Task to complete -> Which lines of the records below contain the word "computer"? Show each one.
[[ Input records, beginning ]]
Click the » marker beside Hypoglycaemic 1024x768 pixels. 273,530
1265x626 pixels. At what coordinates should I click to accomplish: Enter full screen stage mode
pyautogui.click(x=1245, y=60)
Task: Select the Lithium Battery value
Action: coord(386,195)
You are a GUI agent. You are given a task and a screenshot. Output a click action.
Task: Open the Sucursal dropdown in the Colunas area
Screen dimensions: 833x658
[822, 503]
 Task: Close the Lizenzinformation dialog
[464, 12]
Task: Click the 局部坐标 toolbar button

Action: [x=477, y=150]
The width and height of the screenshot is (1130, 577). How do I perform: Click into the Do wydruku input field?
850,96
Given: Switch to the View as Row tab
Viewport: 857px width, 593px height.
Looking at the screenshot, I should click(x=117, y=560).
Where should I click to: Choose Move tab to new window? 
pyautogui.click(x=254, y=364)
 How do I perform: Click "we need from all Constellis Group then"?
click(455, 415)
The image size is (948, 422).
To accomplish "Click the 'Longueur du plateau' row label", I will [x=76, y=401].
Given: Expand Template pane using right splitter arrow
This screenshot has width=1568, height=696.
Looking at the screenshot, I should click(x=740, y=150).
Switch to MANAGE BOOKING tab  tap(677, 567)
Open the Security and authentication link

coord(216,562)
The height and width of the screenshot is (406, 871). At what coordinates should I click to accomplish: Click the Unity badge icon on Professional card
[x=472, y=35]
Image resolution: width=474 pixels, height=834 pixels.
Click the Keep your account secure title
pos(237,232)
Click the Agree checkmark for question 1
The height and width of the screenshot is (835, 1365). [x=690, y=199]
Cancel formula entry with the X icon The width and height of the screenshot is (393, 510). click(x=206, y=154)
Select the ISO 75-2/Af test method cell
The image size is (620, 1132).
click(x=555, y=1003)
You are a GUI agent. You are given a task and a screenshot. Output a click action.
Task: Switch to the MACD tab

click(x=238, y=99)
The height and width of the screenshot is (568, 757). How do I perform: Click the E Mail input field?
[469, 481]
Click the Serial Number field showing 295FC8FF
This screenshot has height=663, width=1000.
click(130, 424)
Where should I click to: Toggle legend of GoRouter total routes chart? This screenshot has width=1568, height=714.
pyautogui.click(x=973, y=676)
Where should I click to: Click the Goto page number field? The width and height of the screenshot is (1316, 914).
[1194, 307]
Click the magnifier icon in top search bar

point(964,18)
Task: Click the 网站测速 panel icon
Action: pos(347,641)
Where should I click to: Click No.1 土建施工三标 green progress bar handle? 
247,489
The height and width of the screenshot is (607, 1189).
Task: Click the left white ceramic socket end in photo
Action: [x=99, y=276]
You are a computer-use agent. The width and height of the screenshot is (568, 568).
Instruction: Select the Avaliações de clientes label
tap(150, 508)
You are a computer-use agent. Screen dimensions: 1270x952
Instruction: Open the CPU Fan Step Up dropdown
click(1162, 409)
[[ Input records, end ]]
Solution to this task ->
You are a computer-use agent. The width and height of the screenshot is (568, 568).
You are a computer-use agent. Screen dimensions: 1270x952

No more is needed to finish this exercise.